Saved entries
========

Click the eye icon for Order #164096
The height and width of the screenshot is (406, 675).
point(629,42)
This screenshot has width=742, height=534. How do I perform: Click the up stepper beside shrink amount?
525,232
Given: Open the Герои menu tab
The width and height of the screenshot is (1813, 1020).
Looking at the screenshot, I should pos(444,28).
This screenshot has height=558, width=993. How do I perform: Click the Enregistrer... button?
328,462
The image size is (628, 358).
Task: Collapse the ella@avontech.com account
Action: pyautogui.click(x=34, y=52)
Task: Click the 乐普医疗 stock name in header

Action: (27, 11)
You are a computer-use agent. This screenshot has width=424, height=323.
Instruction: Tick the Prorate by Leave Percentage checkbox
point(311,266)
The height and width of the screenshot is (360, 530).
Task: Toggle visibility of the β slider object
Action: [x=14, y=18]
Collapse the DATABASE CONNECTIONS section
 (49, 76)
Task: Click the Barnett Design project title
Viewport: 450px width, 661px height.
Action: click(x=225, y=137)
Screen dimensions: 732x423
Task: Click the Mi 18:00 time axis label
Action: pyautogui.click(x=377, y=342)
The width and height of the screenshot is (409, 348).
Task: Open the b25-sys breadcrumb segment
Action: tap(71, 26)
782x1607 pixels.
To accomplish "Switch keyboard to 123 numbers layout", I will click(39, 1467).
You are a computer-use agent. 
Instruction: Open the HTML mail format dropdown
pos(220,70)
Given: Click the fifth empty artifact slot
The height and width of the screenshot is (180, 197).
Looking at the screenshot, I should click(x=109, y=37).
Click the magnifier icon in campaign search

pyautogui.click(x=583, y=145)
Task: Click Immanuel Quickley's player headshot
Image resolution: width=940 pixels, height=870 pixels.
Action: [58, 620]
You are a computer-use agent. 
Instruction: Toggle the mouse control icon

========

● Exercise directions:
Check every line above for the string "Given" and state how many have it, with no other words.

● Reply to the exercise:
2